━━ Records for the exercise ━━

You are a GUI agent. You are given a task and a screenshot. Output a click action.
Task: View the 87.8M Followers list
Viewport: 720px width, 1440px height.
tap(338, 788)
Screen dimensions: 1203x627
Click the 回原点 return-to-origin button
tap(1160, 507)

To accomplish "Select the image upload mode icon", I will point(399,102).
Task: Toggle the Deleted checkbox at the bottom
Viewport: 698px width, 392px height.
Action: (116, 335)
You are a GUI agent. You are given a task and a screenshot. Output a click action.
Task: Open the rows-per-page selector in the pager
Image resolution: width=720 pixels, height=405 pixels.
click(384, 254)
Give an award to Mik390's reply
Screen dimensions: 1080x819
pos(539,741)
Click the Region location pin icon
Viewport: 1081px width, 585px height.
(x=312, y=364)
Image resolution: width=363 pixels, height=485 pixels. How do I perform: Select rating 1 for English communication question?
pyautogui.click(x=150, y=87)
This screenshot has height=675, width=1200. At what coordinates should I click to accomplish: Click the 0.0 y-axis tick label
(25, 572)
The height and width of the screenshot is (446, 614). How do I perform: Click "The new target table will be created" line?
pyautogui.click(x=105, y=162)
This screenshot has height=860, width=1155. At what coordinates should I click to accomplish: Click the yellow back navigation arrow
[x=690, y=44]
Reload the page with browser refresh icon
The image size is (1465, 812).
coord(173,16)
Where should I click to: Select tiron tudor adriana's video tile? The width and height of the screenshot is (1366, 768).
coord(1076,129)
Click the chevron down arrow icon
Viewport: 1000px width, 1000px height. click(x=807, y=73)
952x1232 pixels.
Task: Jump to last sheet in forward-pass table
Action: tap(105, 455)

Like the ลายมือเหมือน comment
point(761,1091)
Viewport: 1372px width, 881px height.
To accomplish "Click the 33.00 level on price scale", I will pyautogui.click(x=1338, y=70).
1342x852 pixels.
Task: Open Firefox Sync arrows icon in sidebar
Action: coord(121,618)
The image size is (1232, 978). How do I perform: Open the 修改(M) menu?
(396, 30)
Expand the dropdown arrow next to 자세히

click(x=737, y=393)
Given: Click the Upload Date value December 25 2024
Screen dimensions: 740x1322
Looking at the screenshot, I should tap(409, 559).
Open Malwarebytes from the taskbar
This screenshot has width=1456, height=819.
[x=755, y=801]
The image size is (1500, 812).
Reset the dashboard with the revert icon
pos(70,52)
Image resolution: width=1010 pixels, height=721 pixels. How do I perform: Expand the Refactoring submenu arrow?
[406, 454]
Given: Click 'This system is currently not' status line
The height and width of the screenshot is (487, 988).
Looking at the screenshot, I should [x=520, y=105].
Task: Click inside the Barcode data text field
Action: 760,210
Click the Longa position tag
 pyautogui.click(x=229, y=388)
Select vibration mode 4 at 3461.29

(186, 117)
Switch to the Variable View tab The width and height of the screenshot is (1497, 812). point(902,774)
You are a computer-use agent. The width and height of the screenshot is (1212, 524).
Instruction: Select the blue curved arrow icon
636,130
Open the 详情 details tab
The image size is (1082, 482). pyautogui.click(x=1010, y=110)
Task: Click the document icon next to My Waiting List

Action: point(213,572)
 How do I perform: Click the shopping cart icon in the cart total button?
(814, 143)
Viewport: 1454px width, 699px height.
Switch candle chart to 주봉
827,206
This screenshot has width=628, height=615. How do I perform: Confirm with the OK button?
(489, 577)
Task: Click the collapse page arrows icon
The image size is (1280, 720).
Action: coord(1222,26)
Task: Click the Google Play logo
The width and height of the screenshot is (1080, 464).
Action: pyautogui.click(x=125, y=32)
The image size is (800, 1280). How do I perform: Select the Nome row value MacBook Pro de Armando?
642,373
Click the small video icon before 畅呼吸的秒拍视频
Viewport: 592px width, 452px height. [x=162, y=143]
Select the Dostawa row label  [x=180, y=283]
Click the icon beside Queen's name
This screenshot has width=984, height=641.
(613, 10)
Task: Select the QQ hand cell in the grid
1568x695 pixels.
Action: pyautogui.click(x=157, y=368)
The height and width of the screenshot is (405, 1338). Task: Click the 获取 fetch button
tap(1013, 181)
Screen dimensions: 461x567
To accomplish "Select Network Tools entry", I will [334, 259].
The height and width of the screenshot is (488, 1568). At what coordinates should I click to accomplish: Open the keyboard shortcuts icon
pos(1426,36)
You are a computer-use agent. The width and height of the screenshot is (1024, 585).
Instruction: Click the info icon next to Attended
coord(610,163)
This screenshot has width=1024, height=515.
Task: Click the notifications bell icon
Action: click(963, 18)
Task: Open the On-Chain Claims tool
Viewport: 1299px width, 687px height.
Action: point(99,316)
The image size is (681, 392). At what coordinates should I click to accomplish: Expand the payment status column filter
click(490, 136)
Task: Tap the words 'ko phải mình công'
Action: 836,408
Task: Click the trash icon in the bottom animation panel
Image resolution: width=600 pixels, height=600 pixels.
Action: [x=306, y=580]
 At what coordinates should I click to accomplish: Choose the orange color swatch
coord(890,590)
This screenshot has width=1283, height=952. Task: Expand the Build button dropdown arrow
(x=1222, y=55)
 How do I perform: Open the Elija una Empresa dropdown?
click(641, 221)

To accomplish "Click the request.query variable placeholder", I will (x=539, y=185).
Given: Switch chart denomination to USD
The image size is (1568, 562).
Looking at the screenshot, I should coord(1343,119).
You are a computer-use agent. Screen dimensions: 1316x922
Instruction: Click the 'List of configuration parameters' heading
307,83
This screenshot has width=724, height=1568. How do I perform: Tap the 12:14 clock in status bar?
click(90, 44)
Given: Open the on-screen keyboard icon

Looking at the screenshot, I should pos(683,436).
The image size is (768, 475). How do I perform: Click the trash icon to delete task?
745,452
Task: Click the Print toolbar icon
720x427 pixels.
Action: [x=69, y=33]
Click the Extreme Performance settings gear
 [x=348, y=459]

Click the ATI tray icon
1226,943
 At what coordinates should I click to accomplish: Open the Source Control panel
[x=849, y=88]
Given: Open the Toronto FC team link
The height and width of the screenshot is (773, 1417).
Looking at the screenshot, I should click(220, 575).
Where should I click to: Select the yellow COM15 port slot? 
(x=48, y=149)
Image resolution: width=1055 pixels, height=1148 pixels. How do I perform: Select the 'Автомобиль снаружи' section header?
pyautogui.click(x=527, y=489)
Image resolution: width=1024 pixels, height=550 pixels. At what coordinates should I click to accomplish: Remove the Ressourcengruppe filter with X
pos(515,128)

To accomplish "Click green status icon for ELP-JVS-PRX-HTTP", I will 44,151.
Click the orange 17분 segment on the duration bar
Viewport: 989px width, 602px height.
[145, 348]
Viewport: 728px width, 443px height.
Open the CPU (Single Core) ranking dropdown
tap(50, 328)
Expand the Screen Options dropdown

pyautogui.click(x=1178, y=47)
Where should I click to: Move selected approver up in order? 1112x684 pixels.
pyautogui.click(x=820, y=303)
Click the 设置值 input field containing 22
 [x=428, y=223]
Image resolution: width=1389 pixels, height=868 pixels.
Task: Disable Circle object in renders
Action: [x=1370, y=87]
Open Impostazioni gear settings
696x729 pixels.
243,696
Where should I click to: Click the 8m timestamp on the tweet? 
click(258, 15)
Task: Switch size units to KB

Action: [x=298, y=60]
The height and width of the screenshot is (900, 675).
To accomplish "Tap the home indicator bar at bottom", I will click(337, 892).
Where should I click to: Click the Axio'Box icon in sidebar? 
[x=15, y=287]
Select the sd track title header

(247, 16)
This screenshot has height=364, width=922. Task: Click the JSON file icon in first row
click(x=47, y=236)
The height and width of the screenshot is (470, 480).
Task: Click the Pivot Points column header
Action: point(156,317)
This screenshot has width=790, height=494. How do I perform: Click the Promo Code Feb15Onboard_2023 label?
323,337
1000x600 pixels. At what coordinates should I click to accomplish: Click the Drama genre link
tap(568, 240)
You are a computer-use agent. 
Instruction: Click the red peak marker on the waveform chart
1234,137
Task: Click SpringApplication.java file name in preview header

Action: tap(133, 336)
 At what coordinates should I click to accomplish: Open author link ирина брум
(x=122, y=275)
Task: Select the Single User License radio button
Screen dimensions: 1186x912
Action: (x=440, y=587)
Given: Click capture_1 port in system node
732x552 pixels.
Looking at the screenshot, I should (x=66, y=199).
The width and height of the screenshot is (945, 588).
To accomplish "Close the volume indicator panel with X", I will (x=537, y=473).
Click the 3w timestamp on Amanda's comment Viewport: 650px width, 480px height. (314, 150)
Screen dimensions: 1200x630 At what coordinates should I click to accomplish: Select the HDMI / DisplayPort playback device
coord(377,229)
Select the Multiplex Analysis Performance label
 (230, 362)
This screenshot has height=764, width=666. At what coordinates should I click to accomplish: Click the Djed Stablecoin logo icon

━━━

* What you have to do:
Each line in which the string "system" is found must be copied from the data.

* Answer box:
Given: Click 'This system is currently not' status line
Given: Click capture_1 port in system node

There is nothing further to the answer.